BRIEF: Your reply should be made up of every line in the records below that holds the string "دلتا".

PROVIDED RECORDS:
= = = =

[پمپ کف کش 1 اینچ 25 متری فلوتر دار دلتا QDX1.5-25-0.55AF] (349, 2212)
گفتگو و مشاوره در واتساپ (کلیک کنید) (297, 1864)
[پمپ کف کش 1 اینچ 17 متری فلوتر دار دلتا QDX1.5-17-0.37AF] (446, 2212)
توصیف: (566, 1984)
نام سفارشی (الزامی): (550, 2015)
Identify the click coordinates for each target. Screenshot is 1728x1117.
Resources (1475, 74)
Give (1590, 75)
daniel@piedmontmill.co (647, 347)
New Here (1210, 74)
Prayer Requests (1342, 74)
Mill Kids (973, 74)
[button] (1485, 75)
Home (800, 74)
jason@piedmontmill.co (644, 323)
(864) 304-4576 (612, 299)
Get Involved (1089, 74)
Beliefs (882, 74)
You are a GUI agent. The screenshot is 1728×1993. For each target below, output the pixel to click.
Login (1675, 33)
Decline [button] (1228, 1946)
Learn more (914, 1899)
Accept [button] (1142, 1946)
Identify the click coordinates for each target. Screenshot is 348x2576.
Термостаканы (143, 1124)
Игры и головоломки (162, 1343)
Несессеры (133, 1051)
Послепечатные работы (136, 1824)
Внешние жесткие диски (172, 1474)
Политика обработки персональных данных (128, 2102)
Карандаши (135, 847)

= = = =

RESULT BELOW:
[پمپ کف کش 1 اینچ 25 متری فلوتر دار دلتا QDX1.5-25-0.55AF] (349, 2212)
[پمپ کف کش 1 اینچ 17 متری فلوتر دار دلتا QDX1.5-17-0.37AF] (446, 2212)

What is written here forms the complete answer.